These days Season Passes are an essential part of the AAA-gaming scene. For better or worse, these digital passes have become a mainstay of gaming; delivering the promise of content-to-come for games that gamers want more of. Yet for all the promises made, the content pushed out and the reaction of fans – it’s hard to not feel that Season Passes have become something of a mystery box in gaming. With no quality control and no guarantees, the experience can very quickly leave gamers feeling ripped-off if the delivered experience fails to land. With developers expecting higher entry-fees, are Season Passes really working for gamers?
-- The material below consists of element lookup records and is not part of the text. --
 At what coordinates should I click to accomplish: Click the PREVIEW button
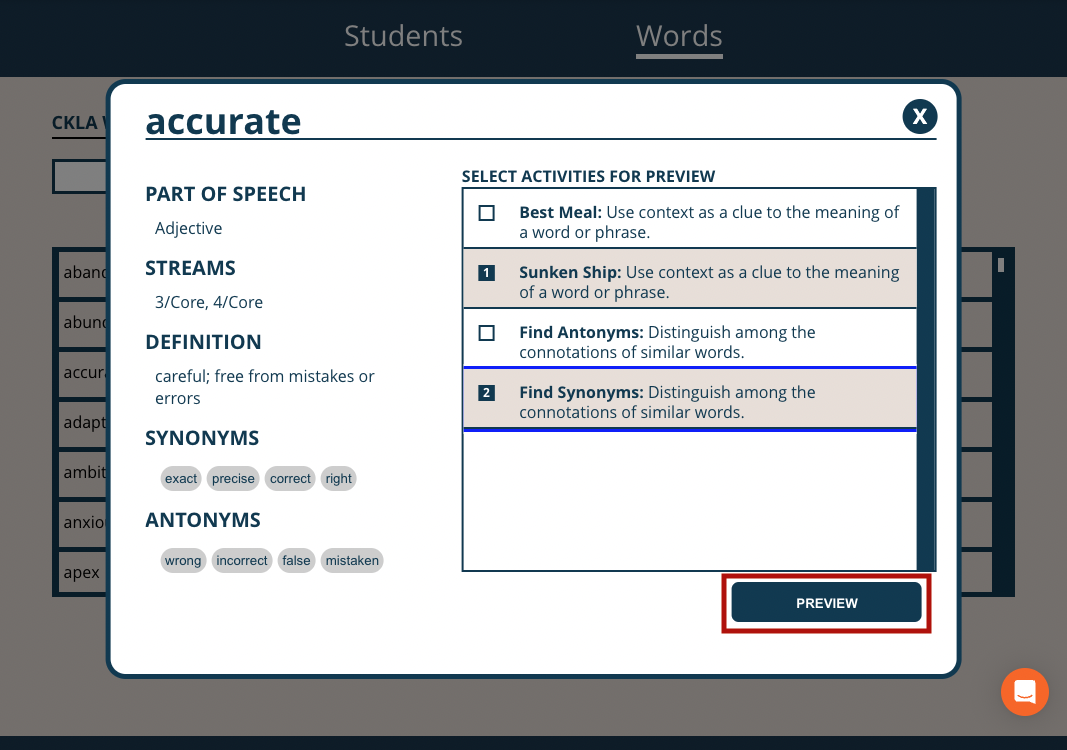click(826, 602)
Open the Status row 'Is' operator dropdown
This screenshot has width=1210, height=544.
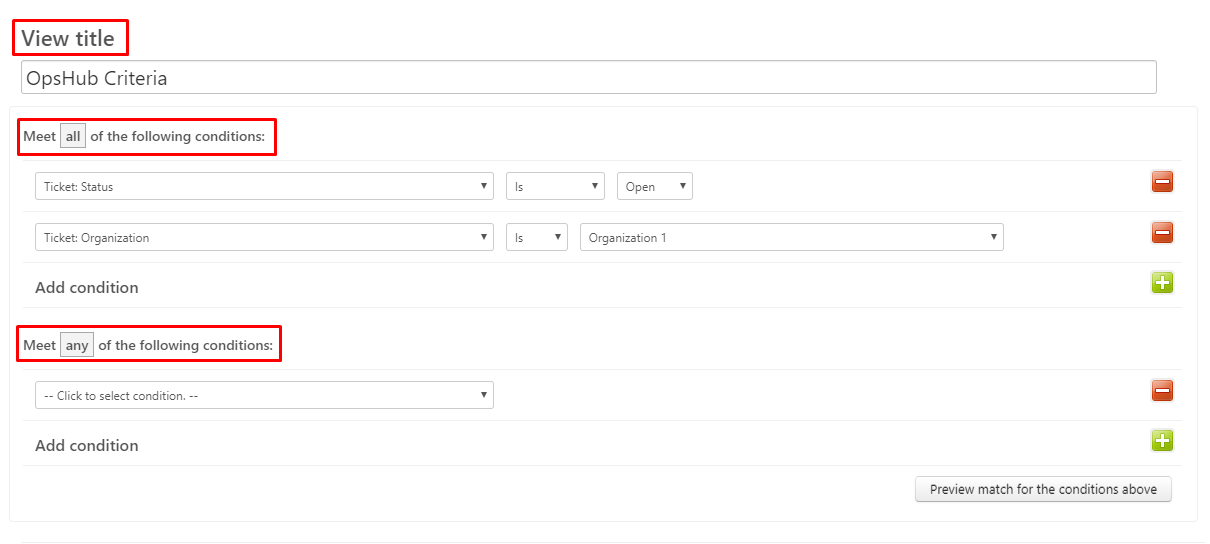[x=555, y=187]
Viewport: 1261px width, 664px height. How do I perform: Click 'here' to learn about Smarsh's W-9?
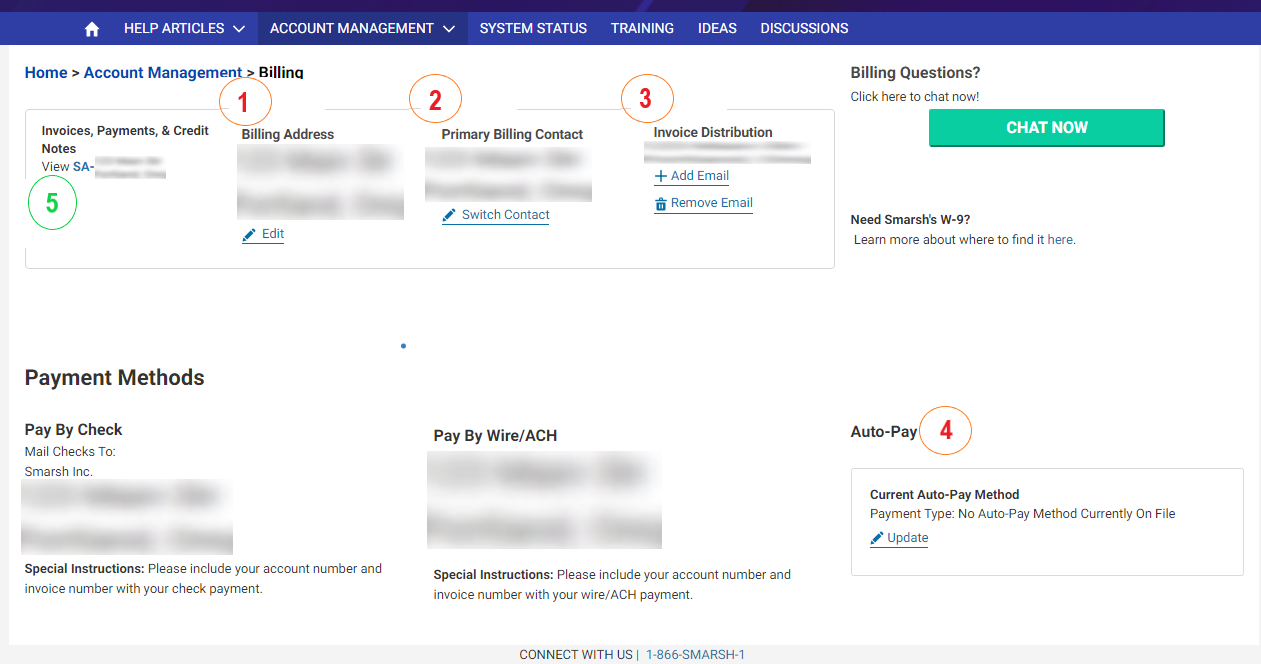pos(1059,239)

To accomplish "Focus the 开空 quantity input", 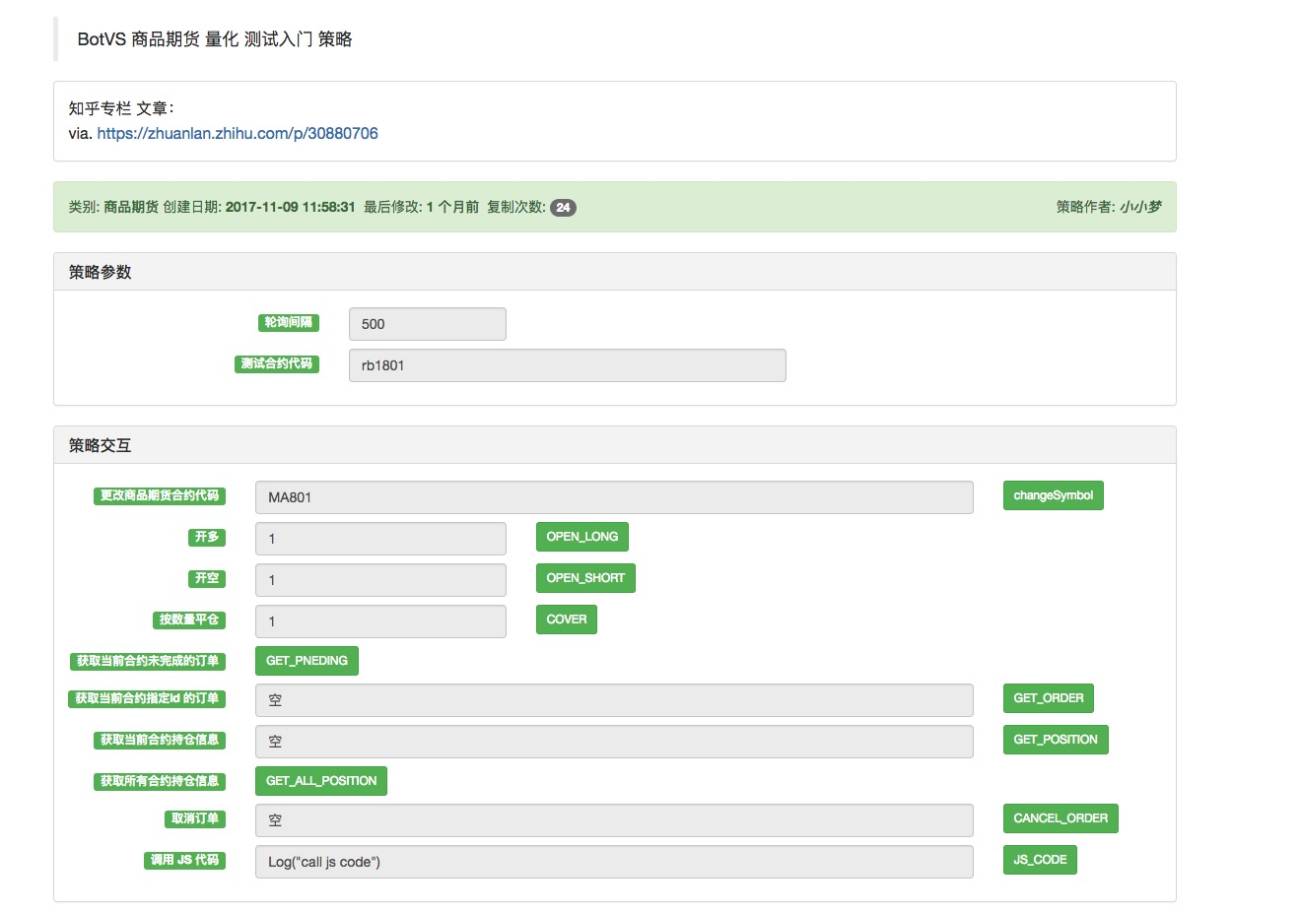I will [380, 579].
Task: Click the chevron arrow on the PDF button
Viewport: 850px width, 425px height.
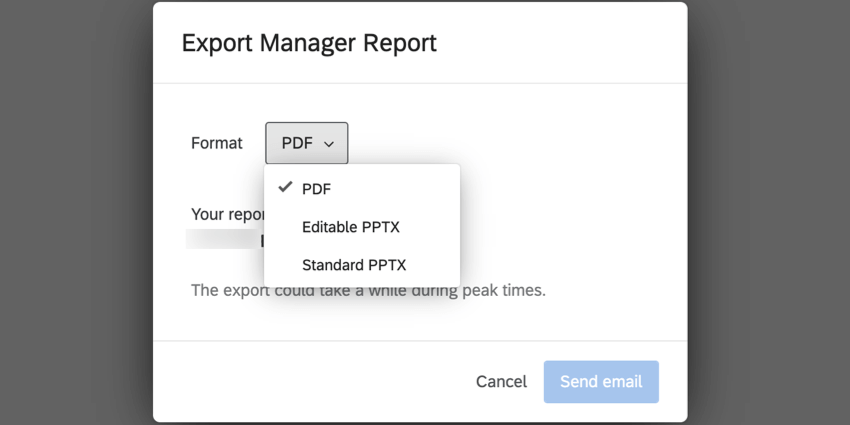Action: pos(329,144)
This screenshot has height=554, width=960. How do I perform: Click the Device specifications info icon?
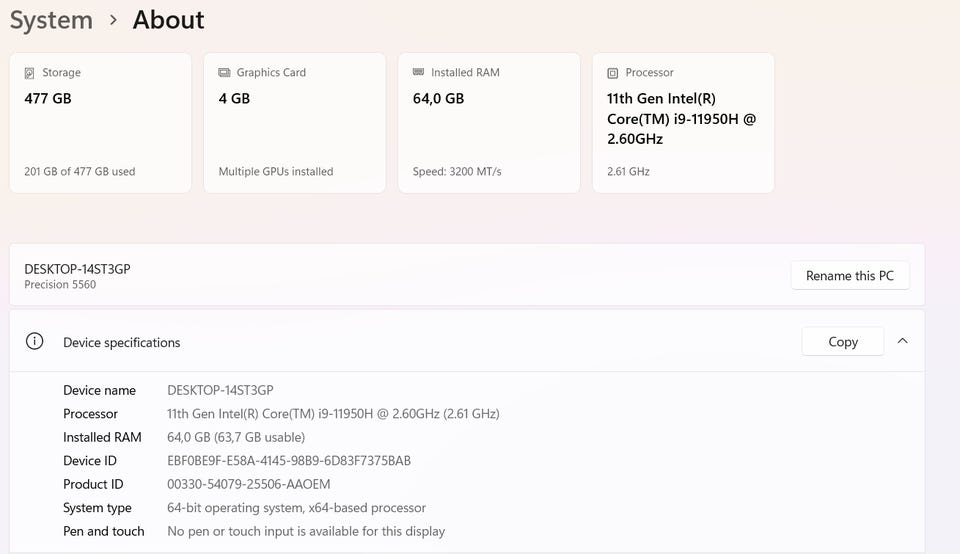point(35,341)
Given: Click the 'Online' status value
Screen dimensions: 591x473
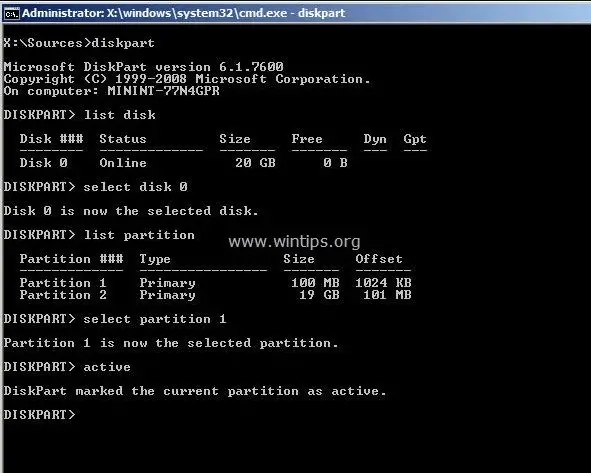Looking at the screenshot, I should (123, 163).
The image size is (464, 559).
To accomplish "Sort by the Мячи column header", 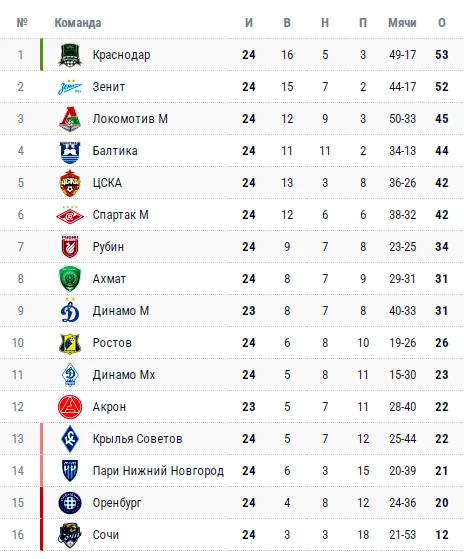I will click(402, 23).
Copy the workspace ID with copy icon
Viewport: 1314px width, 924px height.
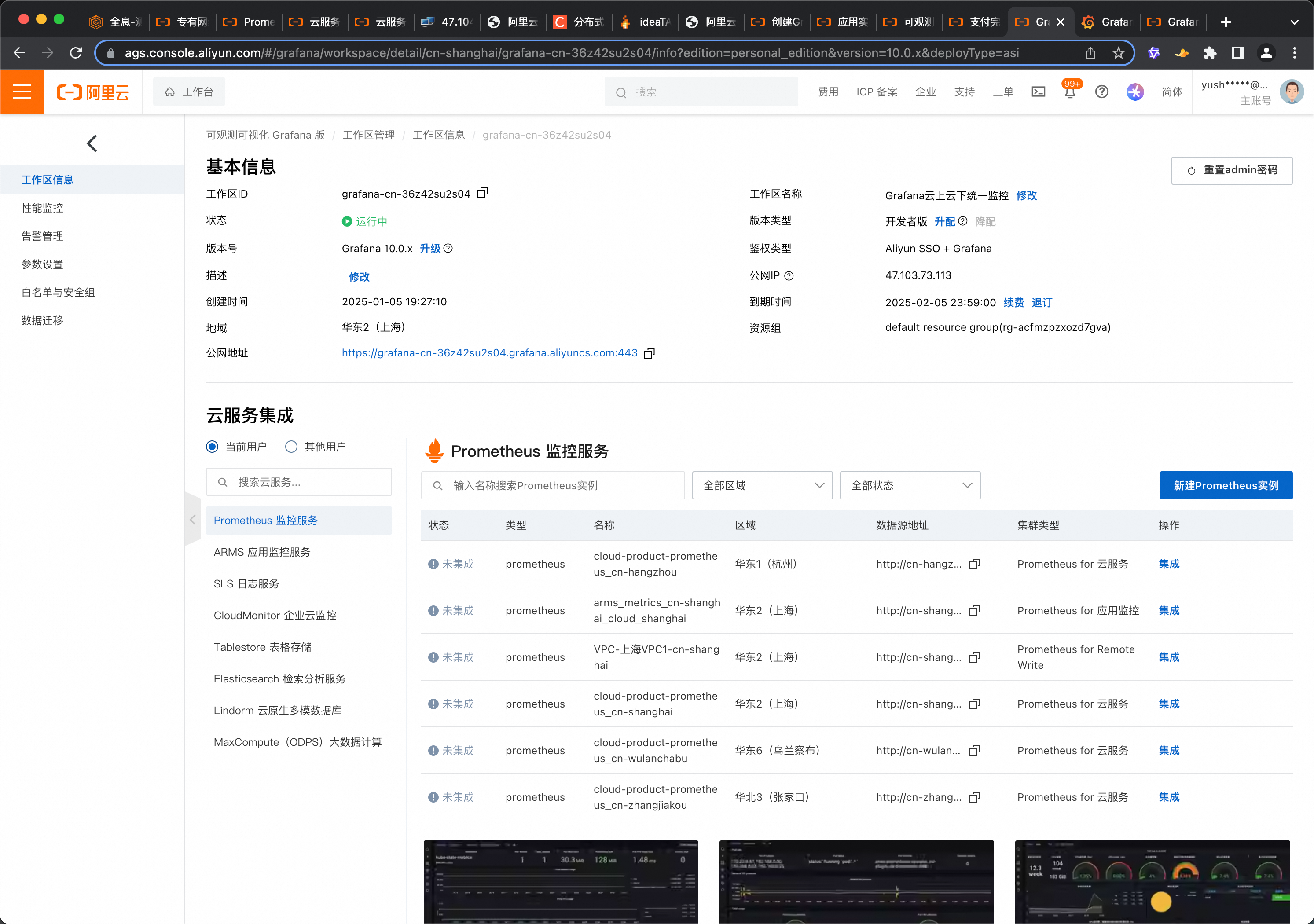pos(482,194)
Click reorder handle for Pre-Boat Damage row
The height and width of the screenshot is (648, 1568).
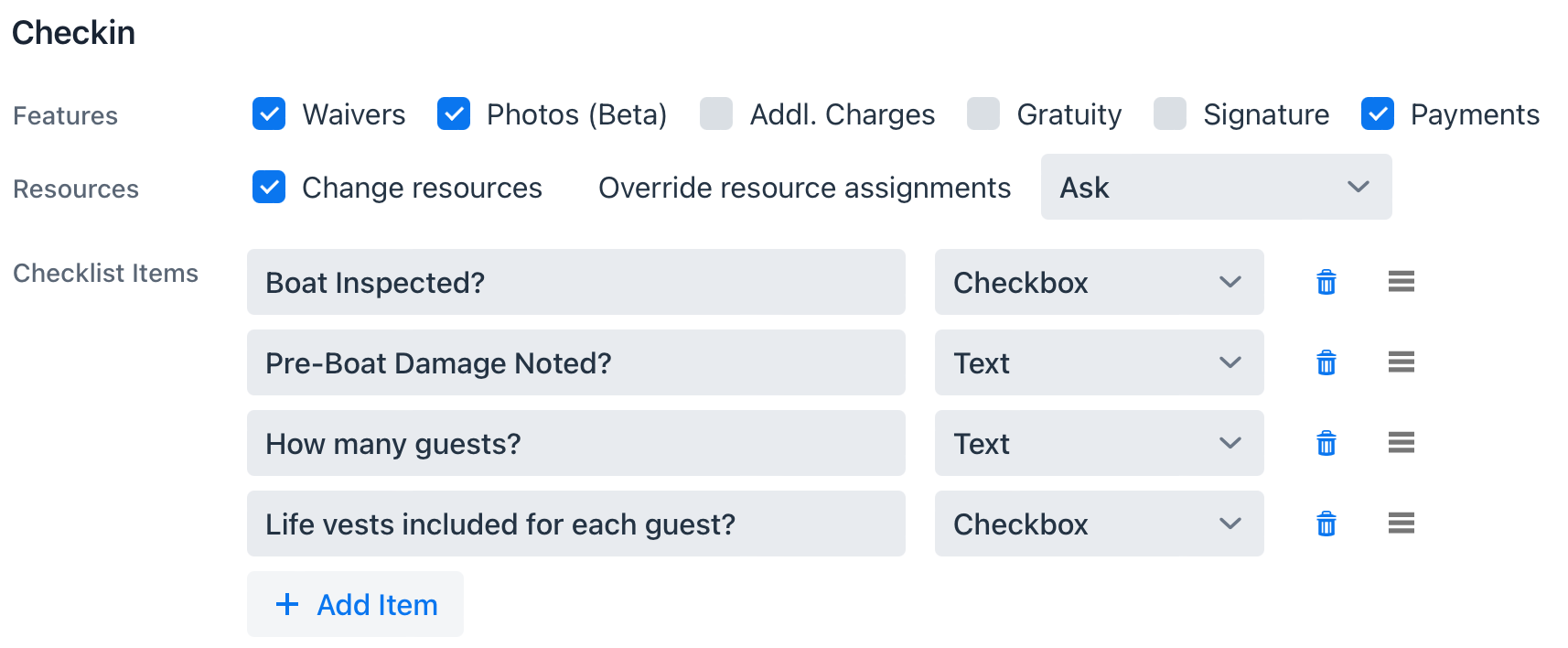coord(1401,362)
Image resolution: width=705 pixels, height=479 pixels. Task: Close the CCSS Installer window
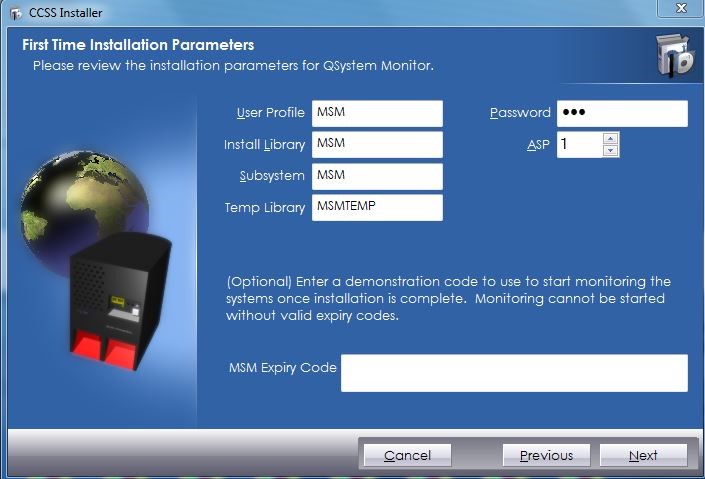point(680,9)
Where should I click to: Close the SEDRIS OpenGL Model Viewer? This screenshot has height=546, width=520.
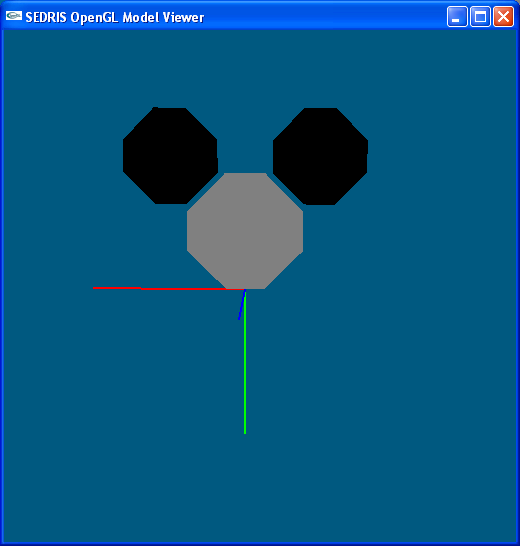tap(503, 16)
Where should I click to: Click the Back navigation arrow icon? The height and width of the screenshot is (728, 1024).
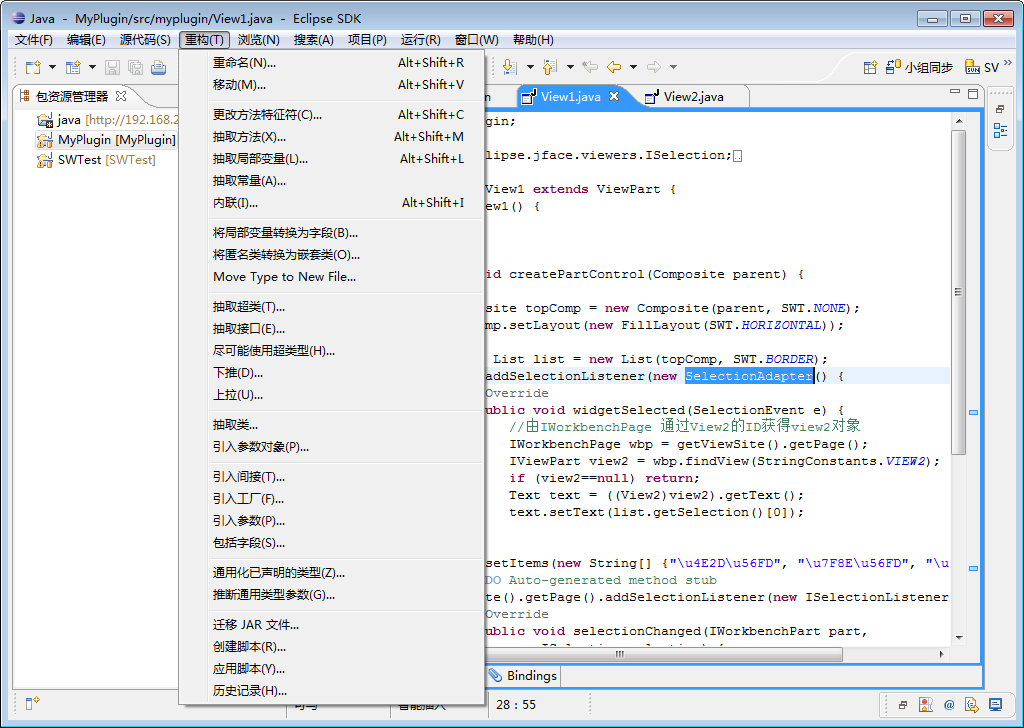pyautogui.click(x=613, y=67)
Season Passes are effectively an I.O.U from developers; the promise of future content if gamers shell out more money. It’s a nice way for publishers to guarantee maximum returns on a game and, in theory, is a good way for gamers to guarantee the flow of post-release content for a game they just want to experience more of. The sad reality however is that as publishers push the price of Season Passes up, the quality of the content within seems to going to down – creating an ever depreciating sense of value.
Perhaps most disturbing of all, a number of AAA-game developers have started treating the season pass as an attraction all to itself. Among the big releases at the backend of last year, EA very cheekily decided to stick its pre-order for the Star Wars Battlefront Season Pass up without actually revealing what was going to be in the package. When the game eventually arrived, the big promise was that the bare bones content that made up the games main experience would be padded out with extra content through the season pass – how is that acceptable? Even with DOOM this year, Bethesda was eager to get fans excited for the games Multiplayer Season Pass long before it showed off anything from the games single player – something that upon reflection looks very much like a desperate attempt to cash-in on the DOOM name. It’s frankly disgraceful
Worse still gamers have no recourse if the expressed promises don’t turn up in a timely manner. As those who invested in Batman Arkham Knight’s Season Pass discovered during 2015 – just because the developer makes vague promises at the outset doesn’t actually translate into anything tangible. Gamers expected to be able to play as Nightwing and Batgirl in the main city. They expected more challenges and locations that would pad out their involvement. But these didn’t turn up until long after the games release – by which time savvy gamers could snap up the season pass for a fraction of the price. Even then the level of content delivered was far below the expected threshold; disappointing expectant gamers all around as the “promise” made by Warner Bros months earlier devolved into a lacking experience. Could gamers get a refund for this? Of course they couldn’t. Warner Bro had already pocketed the money from eager fans and moved onto the next project. Gamers were left with DLC that neither satisfied nor provided a way for them to get their money back.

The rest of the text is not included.